「能登の豪雨災害に、思うこと」
9月21日、能登半島にまた災害が重なってしまった。今年正月の地震から8ヶ月を過ぎて、一時避難先から仮設住宅に入れた人、それもまだの人たち等、これから復興に向かうはずの中での出来事だったと思う。激変する環境に、当事者や周辺の人々はどうしているだろう。今回の巻頭言には、このこと以外に書こうとしたテーマは消えた。(立憲や自民党の党首選挙のこと、「虎に翼」が終わってしまったこと、等々、浮かんでいたのに)
他のことが浮かばなくなってしまうのは、私自身が東日本大震災の時に体験した困難と無力感と、また、支えられ感や使命感のようなものまでをも、思わず重ねてしまうからだろう。13年過ぎた今でも、災害が起きるとその画面や音声に立ち止まり凝視してしまう。
今更ながら思うことを書いてみる。
当時の自分を振り返ると、苛立っていたし、どこまでやっても不充分感があった。現実の出来事に対してリアリティが薄くて「上の空」な部分もあったかもしれない。津波被害地域に住んでいたので、知人の精神の変調を知ったり、亡くなったことを時間差で知らされたりした。自宅が半壊で帰れず、2度引っ越し自分の身体が痛み、父は施設にいた。行こうとして追突事故を起こした。一方でカウンセリングルームの仲間に支えられてシングルマザーのグループを続け、ホットラインや、FCの勉強。様々な女性たちの声を聴いてきた。
女性たちに課せられる、子どもや「家庭」の維持、重なる心労や我慢…「どこでもそうやってる」「みんな苦労してる」と言われ、ケア役割や家族の絆を守るのは当然とされ、ジェンダー規範ゆえにそれは外から見えない形で強制されて…日常にあった困難や格差が、災害という環境の中で表面化したり限界を越えたりする。その時に繋がり、エンパワメントの支えになりたいと思って動いていた。
自分の弱音に気付いてあげていたか?と、今は思う。
活動を続けている中で、言語化できない弱音の部分が、他者の言葉に共鳴することがあったかもしれない。
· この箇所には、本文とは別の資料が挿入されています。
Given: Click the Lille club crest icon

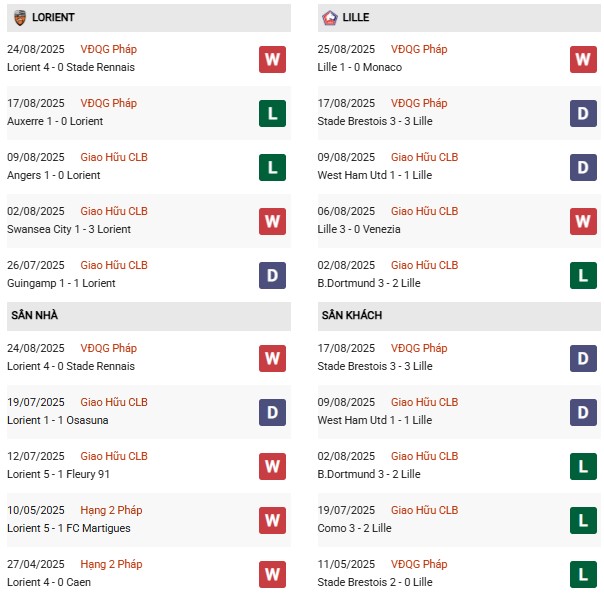Looking at the screenshot, I should 330,17.
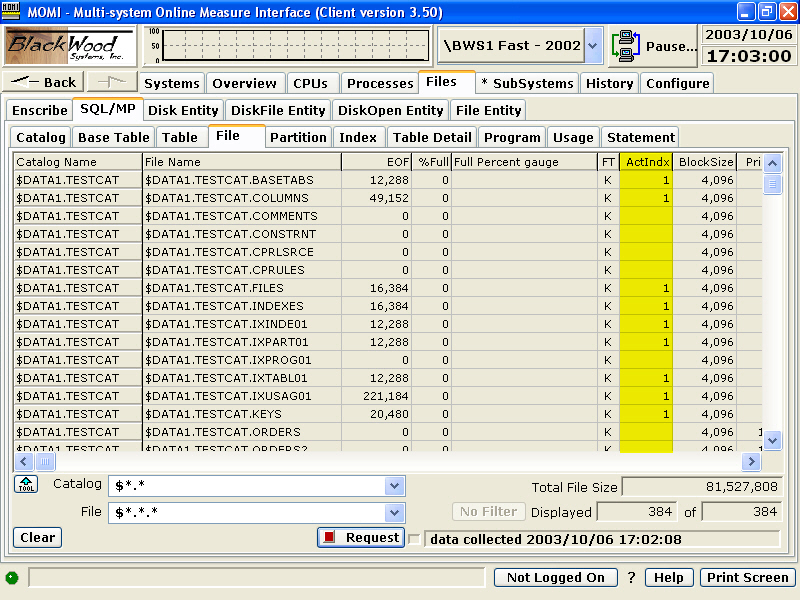Click the red square icon on Request button
This screenshot has width=800, height=600.
330,537
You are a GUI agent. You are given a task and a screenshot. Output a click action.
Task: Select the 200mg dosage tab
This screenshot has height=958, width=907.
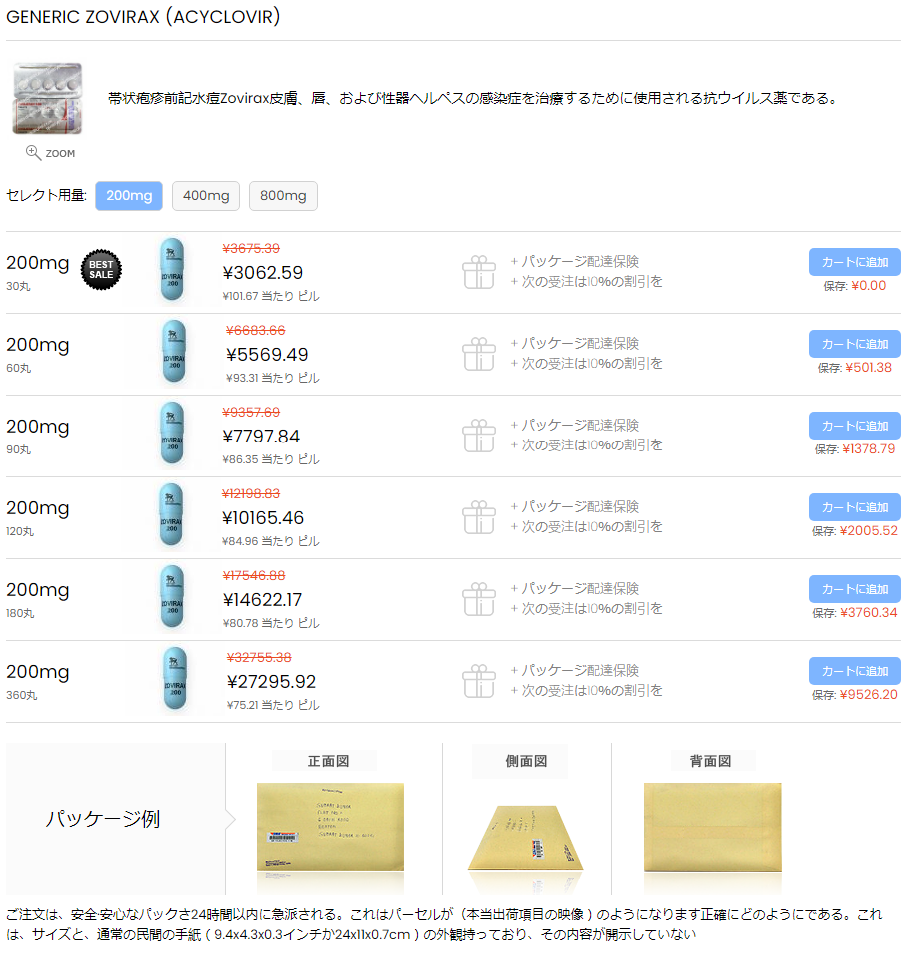(129, 196)
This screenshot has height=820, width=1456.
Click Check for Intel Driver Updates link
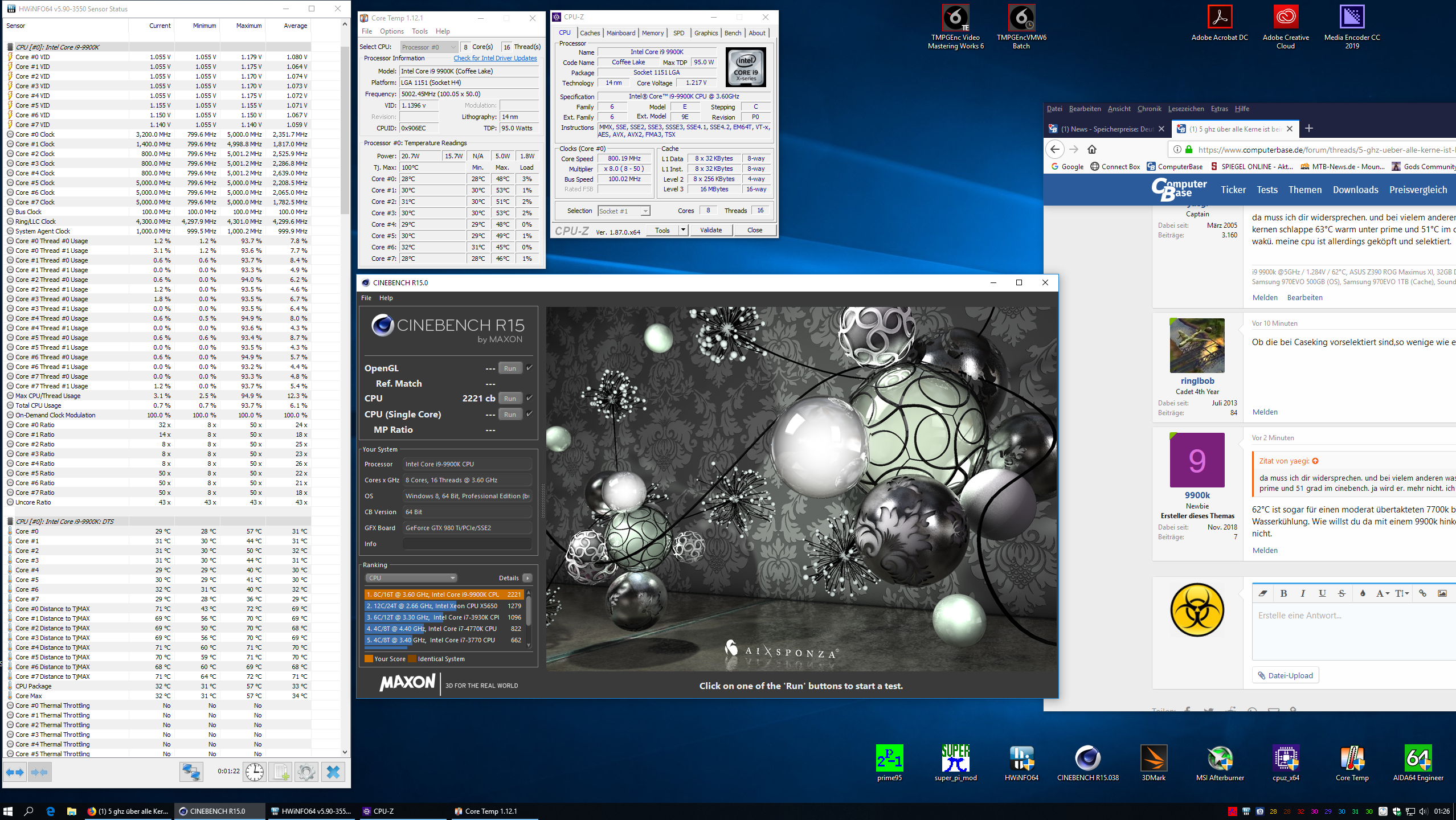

しかしその自覚も薄かったように思う。自身がトラウマを抱えていると自覚することなしに被害の危機に直面した人の話を聴くことは、被害を受けた人を「助けるべき人」として向こう側に置いてしまう。自分の中でもっと自覚的であればどういう聴き方をしたんだろう、等、振り返っている。
カウンセラーは、常に自分自身の感情に十分気づき、ありのままの自分を理解しようとしている。(=「ジェニュイネス」とロジャーズは表現した。)自分の欲求や感情をしっかり見据えるということを、意識していたつもりだが、しかし。今でさえこのように波立つ感覚があることによって、過去に抱えていたことの大きさを思うことになる。
あの後に、例えばピア・カウンセリングや震災をめぐるCRのようなことができれば良かったのかもしれない。しかし、ルームスタッフもみんな精一杯だった。やれるだけやっていたのだと思う。
災害によって傷つく人がいる。その人を支える人たちも、その周辺の人たちや見聞きしている人たちも、それぞれにしんどさがある。直接的な体験の他にも、噂や情報を通しての恐怖や、もっとひどいことがくるかもしれない不安は特にSNS等で強化されがちだ。封印しているが(意図せず)とても敏感になっていることがある。その世界から離れるに離れられない思いにも、させられる。
誰もがトラウマを負うということへの理解と気付きが大切。当事者の安全の中で回復を促進すると同時に、ケア提供者の間にもコンパッション(思いやり・慈愛)が満ちて燃え尽きが少なくなるように。支えを必要とする側も、支えようとする側も。それがトラウマ・インフォームドケアという考え方だと学んだのは、その後の学習の過程でだった。
自分の立ち位置で、できることをこれからもしていこう。共有できる仲間とつながり続け、自分の心の動きにも手当しながら、と改めて思っている。
※この記事は、学会、フェミニストカウンセラー協会、フェミニストカウンセリング・アドヴォケイタ―協会が持ち回りで投稿しています。